» **AIM**: Reproduce only the items beginning at the line that contains "Click the email" and ending after the line that contains "The image size is (626, 470). click(x=365, y=316)", requests included. Offset every coordinate in their answers by -10.

********

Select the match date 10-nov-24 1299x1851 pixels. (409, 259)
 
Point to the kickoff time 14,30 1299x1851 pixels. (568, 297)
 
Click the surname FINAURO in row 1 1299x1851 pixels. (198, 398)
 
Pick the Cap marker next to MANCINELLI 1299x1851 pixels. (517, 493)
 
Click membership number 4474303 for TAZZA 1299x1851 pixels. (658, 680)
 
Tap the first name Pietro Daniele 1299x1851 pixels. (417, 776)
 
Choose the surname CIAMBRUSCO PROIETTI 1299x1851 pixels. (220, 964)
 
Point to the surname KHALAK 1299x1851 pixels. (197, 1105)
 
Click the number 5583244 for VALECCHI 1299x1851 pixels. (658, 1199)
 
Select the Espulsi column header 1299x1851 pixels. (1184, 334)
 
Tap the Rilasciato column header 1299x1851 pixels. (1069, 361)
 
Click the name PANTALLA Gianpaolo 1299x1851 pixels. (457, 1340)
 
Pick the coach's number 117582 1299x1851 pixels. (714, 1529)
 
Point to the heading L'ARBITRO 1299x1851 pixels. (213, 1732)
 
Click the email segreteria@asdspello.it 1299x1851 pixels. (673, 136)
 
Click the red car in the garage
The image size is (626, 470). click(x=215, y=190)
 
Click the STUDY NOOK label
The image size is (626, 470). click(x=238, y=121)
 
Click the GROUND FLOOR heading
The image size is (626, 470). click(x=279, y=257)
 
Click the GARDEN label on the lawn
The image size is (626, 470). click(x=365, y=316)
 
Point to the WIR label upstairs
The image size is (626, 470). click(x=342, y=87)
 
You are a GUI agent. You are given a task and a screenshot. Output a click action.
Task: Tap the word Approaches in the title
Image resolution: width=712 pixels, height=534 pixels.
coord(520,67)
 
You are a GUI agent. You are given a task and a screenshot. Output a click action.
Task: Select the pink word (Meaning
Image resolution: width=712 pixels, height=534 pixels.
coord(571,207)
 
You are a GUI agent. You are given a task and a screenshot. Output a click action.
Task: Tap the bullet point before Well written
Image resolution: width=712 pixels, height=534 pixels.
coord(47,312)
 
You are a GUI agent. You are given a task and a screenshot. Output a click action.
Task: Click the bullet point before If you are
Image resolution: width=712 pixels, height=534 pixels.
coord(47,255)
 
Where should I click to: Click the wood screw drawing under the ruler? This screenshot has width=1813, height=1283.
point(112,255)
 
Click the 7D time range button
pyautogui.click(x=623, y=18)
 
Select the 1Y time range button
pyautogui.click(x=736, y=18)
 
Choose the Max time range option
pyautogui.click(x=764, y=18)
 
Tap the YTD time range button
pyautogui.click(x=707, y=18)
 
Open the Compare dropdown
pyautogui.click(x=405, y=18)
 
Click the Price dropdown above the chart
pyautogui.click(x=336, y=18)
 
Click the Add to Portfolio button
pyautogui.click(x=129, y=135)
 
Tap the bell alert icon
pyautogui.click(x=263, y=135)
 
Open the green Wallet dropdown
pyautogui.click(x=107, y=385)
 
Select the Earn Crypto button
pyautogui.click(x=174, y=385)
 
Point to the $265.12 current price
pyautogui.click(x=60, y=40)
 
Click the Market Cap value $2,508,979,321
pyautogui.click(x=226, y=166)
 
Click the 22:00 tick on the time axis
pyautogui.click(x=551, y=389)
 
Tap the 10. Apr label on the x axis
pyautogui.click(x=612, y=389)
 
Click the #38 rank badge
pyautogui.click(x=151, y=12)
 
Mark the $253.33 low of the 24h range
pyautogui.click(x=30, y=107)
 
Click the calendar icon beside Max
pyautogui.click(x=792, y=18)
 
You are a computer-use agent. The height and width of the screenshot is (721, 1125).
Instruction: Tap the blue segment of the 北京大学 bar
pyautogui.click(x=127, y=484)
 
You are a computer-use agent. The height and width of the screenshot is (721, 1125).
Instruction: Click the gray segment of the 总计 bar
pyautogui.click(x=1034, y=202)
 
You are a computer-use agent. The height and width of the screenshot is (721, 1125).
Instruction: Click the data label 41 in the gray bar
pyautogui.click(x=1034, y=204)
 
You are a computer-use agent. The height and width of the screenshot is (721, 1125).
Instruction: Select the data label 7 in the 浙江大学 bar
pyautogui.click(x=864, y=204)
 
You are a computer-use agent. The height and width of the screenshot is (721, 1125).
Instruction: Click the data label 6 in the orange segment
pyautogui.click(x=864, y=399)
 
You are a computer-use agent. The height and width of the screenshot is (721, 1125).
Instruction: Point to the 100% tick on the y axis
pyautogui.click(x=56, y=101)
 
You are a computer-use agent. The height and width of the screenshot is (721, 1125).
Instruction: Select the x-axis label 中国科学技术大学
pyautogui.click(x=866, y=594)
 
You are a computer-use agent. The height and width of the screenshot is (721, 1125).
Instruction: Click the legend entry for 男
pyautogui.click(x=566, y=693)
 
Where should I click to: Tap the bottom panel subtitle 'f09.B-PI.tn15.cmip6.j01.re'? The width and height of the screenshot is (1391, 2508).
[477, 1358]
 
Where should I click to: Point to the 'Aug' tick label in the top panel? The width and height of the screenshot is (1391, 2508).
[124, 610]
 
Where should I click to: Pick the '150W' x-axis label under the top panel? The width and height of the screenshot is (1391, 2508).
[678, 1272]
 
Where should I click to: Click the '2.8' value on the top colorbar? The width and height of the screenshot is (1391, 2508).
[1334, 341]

********

» **RESULT**:
Click the email segreteria@asdspello.it 1299x1851 pixels. (663, 126)
 
Click the red car in the garage
The image size is (626, 470). click(x=205, y=180)
 
Click the STUDY NOOK label
The image size is (626, 470). click(x=228, y=111)
 
Click the GROUND FLOOR heading
The image size is (626, 470). click(x=269, y=247)
 
Click the GARDEN label on the lawn
The image size is (626, 470). click(x=355, y=306)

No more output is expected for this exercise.